A pair of Canadian students has taken third in an international competition to develop affordable, energy-efficient housing solutions.

Leon Lai and Eric Tan’s Silo House design was awarded $5000 in Dow Chemical Company’s “Solar Design to Zero” challenge. It involves the conversion of discarded oil silos—with their spherical surfaces offering ideal year-round solar-energy collection—into residential dwellings. The adaptive reuse proposal also provides a use for the 49,000 waterproof, industrial vessels that may otherwise be obsolete in the post-oil world of the future.
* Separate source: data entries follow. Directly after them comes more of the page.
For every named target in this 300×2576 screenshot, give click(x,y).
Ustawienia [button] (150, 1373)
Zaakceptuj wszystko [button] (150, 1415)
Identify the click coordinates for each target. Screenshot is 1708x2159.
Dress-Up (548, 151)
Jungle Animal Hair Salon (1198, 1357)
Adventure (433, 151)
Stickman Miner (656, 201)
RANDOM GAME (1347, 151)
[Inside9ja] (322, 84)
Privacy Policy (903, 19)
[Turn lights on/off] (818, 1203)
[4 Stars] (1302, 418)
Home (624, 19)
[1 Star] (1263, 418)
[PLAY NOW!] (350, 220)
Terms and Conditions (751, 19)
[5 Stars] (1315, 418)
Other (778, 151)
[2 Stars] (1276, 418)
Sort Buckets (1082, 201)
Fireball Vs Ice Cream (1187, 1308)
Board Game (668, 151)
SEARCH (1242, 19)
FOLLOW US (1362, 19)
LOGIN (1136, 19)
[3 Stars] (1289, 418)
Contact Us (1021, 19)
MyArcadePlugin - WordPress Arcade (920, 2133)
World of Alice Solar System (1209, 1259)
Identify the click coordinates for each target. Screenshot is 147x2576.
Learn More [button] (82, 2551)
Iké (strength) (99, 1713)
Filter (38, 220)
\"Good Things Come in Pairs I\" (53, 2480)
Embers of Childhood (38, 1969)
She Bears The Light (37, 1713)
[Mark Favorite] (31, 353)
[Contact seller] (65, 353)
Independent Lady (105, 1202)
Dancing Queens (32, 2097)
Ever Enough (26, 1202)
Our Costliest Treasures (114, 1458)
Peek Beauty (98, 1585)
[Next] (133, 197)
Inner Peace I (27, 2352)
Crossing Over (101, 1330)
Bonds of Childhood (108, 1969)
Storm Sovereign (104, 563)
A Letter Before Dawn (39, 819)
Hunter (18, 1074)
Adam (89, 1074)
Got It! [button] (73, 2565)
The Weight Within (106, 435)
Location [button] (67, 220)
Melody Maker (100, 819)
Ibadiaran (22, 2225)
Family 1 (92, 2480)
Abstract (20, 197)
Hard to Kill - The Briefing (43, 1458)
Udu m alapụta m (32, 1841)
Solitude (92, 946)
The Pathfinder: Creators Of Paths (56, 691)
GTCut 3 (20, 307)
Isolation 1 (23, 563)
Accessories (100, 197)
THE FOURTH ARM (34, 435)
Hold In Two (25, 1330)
“The students’ designs are perfect examples of the innovative thinking needed to create sustainable and energy-efficient housing both now and for the future,” said Dow Solar’s Pat Nugent. “The competition challenged students to think outside the box to develop net-zero solutions that will ultimately shape the future of sustainable residential building and design.”

The competition garnered 131 entries from 19 countries. Winners were announced at the National Association of Home Builders (NAHB) International Builders’ Show earlier this month. First place went to the Live/Work team from South Carolina’s Clemson University School of Architecture.